Begin Supplied text
Although it has been attempted to reduce the amount of mercury by fully cleaning the negative electrode can or by adding indium and bismuth in order to reduce the amount of mercury contained within the button type alkaline cell and to maintain the effect of suppressing the generation of gas (e.g. Japanese Patent Laid-Open Nos. Hei. 8-31428, Hei. 8-130021 and others), it is difficult to prevent the gas from generating from the inner surface of the negative electrode can.
SUMMARY OF THE INVENTION
Then, according to the present invention, a negative electrode can having an inner surface of Cu is formed and worked by a die whose part abutting at least with the Cu surface is ceramic. More preferably, the negative electrode can is worked by using a die coated with ceramic. While there is a number of types of ceramics which can be used as the coating for the die, zirconium oxide, silicon boride, or silicon nitride having a good impact resistance is desirable in particular.
End Supplied text
Begin Excerpted data
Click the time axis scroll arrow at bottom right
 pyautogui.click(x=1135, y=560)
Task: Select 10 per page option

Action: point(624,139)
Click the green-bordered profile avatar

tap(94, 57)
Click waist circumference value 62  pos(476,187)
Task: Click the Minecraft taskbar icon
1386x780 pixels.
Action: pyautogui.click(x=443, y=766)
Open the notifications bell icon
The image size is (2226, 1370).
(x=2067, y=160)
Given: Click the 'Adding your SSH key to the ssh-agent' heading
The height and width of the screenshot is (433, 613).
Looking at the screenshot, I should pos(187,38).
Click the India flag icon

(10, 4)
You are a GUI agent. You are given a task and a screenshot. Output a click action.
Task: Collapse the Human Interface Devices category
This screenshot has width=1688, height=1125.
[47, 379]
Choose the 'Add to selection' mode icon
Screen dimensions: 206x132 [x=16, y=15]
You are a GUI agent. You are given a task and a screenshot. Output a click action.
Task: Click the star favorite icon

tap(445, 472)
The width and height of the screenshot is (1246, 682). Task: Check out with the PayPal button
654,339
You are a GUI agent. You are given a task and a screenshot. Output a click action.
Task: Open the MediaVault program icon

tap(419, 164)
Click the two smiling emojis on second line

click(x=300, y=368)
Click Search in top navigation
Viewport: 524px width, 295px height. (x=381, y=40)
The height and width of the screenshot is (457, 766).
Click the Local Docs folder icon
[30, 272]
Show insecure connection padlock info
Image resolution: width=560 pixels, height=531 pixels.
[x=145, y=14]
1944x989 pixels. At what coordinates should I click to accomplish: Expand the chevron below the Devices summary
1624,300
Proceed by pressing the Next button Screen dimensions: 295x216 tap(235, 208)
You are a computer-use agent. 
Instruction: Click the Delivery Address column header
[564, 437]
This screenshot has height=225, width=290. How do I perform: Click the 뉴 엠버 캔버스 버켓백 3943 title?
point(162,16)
End Excerpted data
• _Task list_:
**a)** Restate the paragraph of the patent excerpt that begins "Then, according to the present invention" as a brief bulleted list that keeps its main facts.
**b)** Write out the part of the patent excerpt from "Although it has" to "negative electrode can.", word for word.

• _Per-task outputs_:
**a)**
- The negative electrode can has an inner surface of Cu.
- It is formed and worked by a die whose part that contacts at least the Cu surface is ceramic.
- Preferably, the die is coated with ceramic.
- Of the many usable ceramics, zirconium oxide, silicon boride, or silicon nitride is particularly desirable for its good impact resistance.

**b)**
Although it has been attempted to reduce the amount of mercury by fully cleaning the negative electrode can or by adding indium and bismuth in order to reduce the amount of mercury contained within the button type alkaline cell and to maintain the effect of suppressing the generation of gas (e.g. Japanese Patent Laid-Open Nos. Hei. 8-31428, Hei. 8-130021 and others), it is difficult to prevent the gas from generating from the inner surface of the negative electrode can.